▶ Exercise description
Recast the records from the line containing "Identify the click" through the line containing "Обратная связь (941, 1672)" as a numbered list, leaving out blank lines.

▶ Extracted information
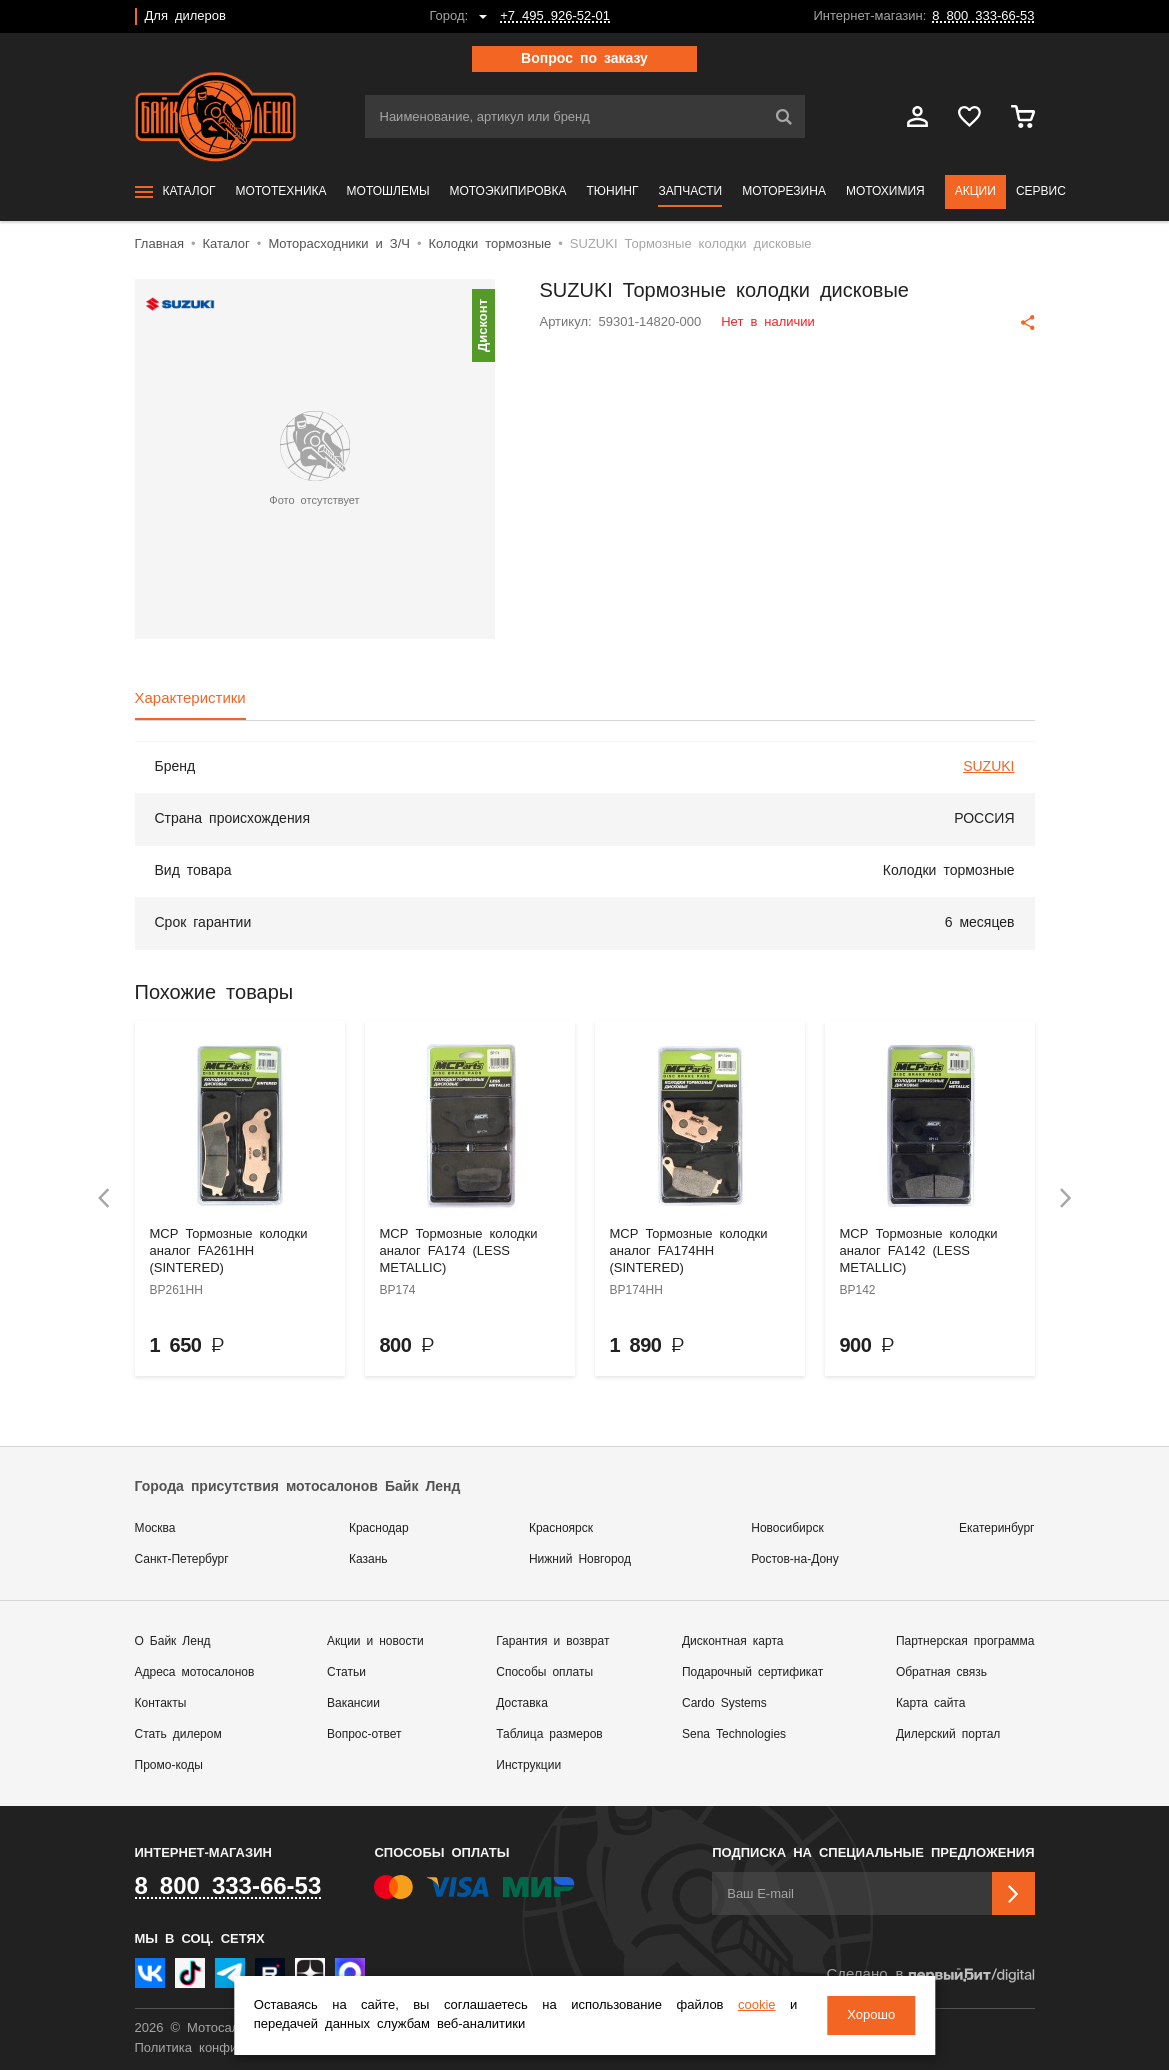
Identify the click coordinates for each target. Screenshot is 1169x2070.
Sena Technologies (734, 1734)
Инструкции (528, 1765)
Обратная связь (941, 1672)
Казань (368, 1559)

* * *

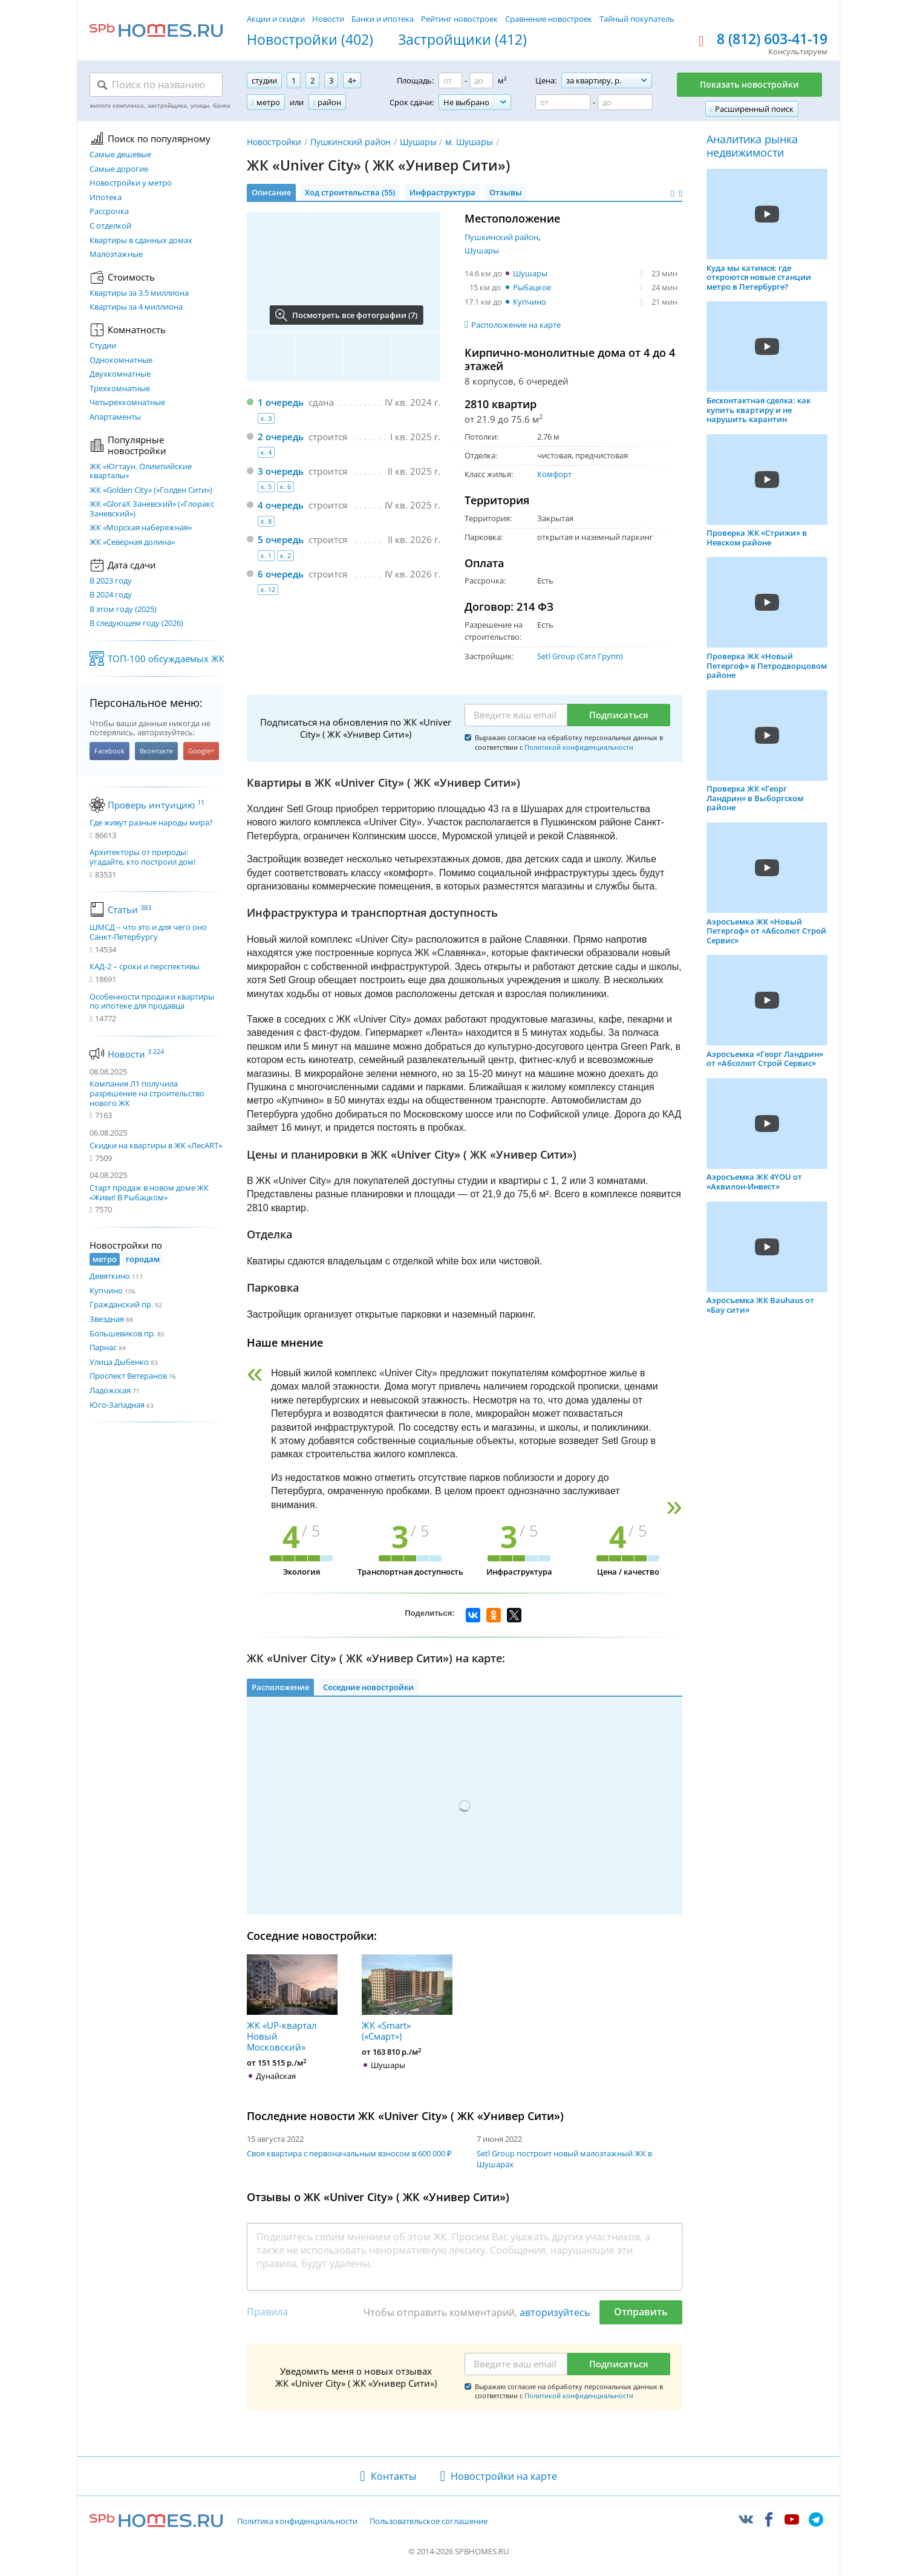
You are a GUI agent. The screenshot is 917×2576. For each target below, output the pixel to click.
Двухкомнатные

▶ Exercise answer
1. Identify the click coordinates for each target. Screenshot is 1169x2070.
2. Sena Technologies (734, 1734)
3. Инструкции (528, 1765)
4. Обратная связь (941, 1672)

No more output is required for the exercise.